### AIM OF THE TASK
The word to look for is "Given". Report every line of the entries below that has it.

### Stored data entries
....................
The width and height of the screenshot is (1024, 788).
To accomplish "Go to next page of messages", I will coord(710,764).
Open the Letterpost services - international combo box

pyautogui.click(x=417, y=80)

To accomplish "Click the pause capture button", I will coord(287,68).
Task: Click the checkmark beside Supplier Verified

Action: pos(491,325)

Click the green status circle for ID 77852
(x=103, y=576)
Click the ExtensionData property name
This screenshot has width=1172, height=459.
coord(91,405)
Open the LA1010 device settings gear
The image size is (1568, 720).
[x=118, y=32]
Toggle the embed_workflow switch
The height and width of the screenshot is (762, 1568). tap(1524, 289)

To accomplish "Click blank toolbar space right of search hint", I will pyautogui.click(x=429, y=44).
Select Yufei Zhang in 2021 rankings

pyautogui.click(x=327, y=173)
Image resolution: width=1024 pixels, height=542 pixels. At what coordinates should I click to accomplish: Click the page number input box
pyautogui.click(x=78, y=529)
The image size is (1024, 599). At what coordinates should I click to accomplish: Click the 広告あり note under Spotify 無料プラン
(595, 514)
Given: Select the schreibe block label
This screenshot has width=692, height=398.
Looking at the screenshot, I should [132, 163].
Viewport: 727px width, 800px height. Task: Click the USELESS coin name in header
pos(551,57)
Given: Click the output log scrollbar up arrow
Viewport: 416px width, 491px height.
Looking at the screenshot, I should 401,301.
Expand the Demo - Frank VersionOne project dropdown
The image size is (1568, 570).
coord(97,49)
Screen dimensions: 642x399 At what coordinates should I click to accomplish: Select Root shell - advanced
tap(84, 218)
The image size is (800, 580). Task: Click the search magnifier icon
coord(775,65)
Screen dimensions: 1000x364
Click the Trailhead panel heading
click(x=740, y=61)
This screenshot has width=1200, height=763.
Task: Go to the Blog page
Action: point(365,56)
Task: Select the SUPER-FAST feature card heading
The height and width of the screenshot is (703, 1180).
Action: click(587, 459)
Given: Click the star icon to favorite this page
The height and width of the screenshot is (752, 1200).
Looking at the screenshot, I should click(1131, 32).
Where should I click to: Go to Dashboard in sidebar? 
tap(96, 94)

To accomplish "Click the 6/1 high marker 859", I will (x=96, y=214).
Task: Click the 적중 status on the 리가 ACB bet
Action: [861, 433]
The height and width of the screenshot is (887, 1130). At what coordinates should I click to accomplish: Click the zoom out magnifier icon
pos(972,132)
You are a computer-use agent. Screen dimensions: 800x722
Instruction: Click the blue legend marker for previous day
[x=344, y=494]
....................
### TASK RESULT
Given: Select the schreibe block label
Given: Click the output log scrollbar up arrow
Given: Click the star icon to favorite this page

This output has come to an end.